Only the most begrudging human observer, however, could regard these navigational
accomplishments as routine.
Take, for example, the journey of the loggerhead sea turtle in the Atlantic
Ocean.
Immediately upon emerging from underground nests on Florida beaches, loggerhead
hatchlings crawl toward the moonlit ocean, swim boldly into oncoming waves
and out to sea. There they spend the bulk of their estimated 60-year life
span, swimming distances up to 6,000 miles. But most impressive and puzzling
is the periodic migration of adult females.

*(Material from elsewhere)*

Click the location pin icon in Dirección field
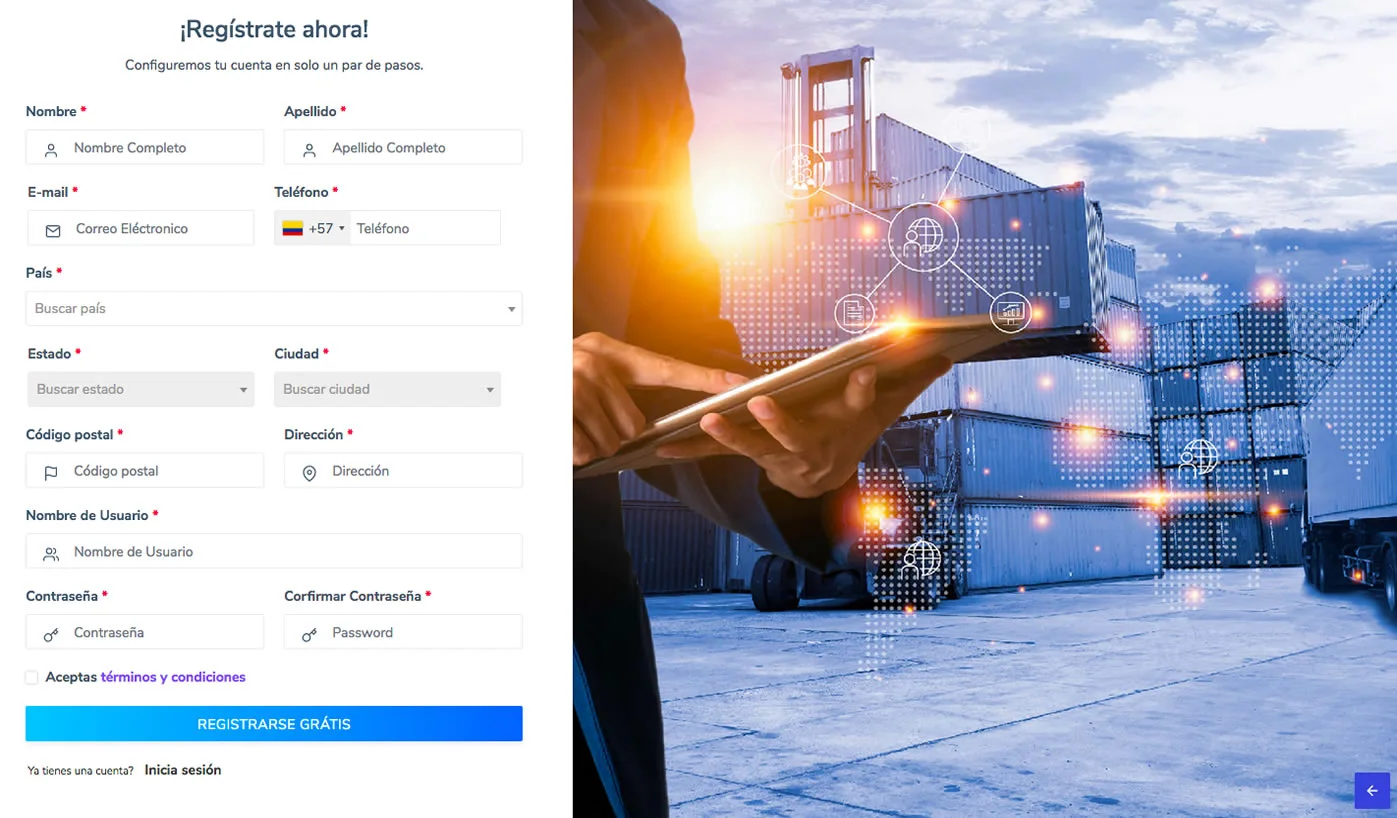The image size is (1397, 818). click(309, 473)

Every few years they return
to nest on the same stretch of Florida beach where they themselves hatched
years before.
While scientists and casual observers alike have long known that animals possess navigational skills far superior to ours, the essential mystery remains: How do they find their way?

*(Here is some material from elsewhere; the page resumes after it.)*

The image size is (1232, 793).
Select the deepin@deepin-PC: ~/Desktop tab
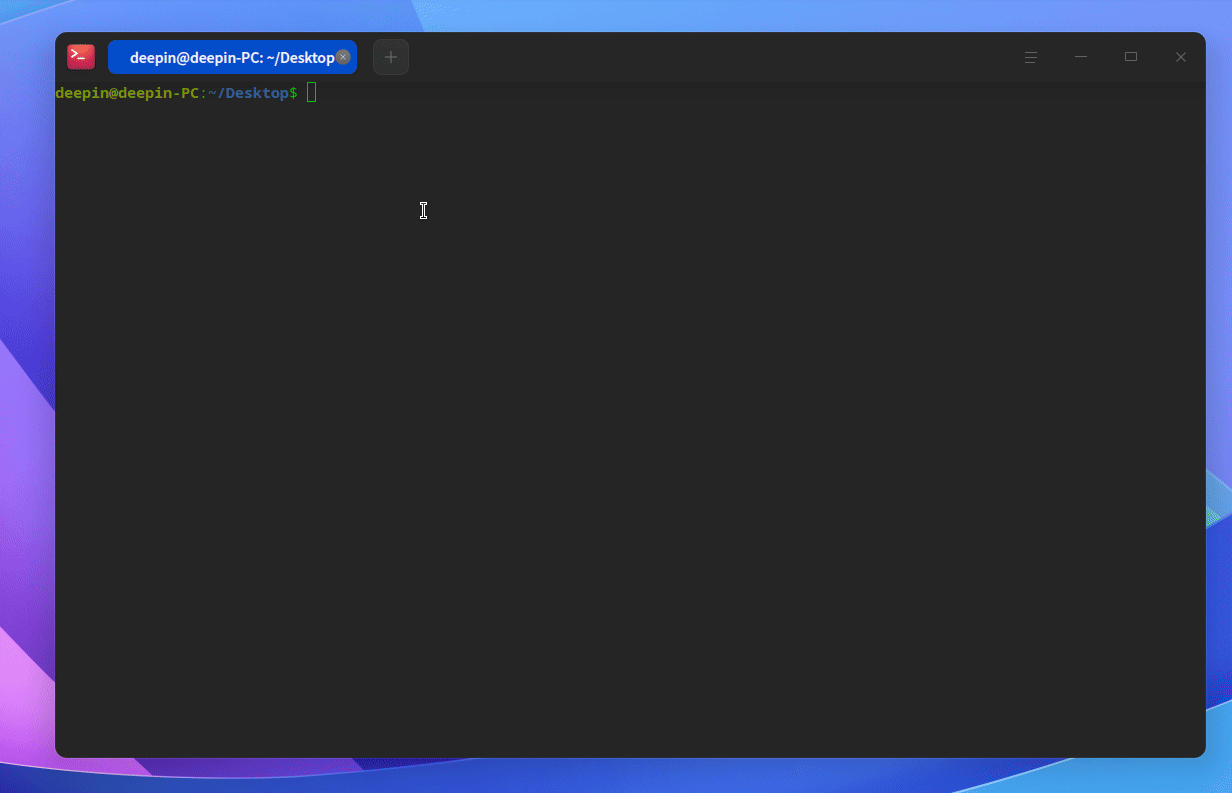click(x=225, y=57)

The search for the key to that puzzle integrates a broad spectrum of disciplines,
including animal behavior and physiology, evolutionary and population biology,
ocean sciences, and habitat conservation and restoration.

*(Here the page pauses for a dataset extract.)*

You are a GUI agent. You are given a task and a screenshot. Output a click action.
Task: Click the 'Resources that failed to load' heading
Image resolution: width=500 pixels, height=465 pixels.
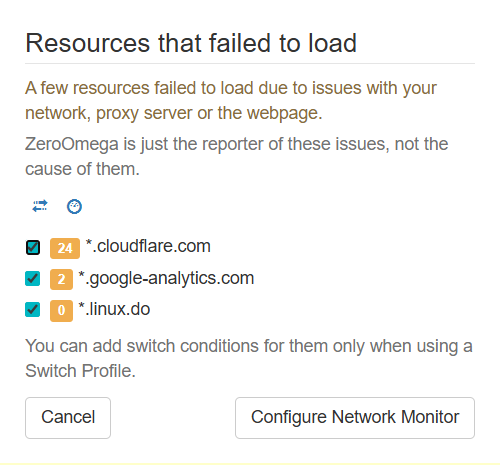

Migratory animals gather information about the world through a rich array
of sensory cues: solar and celestial maps, sound and smell, visual landmarks,
Earth's magnetic field, and patterns of light. Unraveling this complex guidance
system is one step to understanding how different animals read and utilize
the information necessary for travel.
Like humans, most migrants refine their navigating skills through experience,
enabling them to set and stay the course over longer distances and overcome
dangers along the way. Their journeys allow scientists to explore how complex
behavior develops, both in individual animals and in species, and help to
identify the impact of environmental change on the unique life-cycle needs
of different animal species.
A MAP IN THE MAGNETIC FIELD

For over seven years, biologists Kenneth Lohmann
and Catherine Lohmann have conducted experiments with loggerhead hatchlings
at nesting sites on beaches near Boca Raton, Florida. Supported by the Animal
Behavior Program in NSF's Division of Integrative Biology and Neuroscience,
the Lohmanns, of the University of North Carolina at Chapel Hill, have charted
the sequence of navigational cues that loggerheads use to find their way.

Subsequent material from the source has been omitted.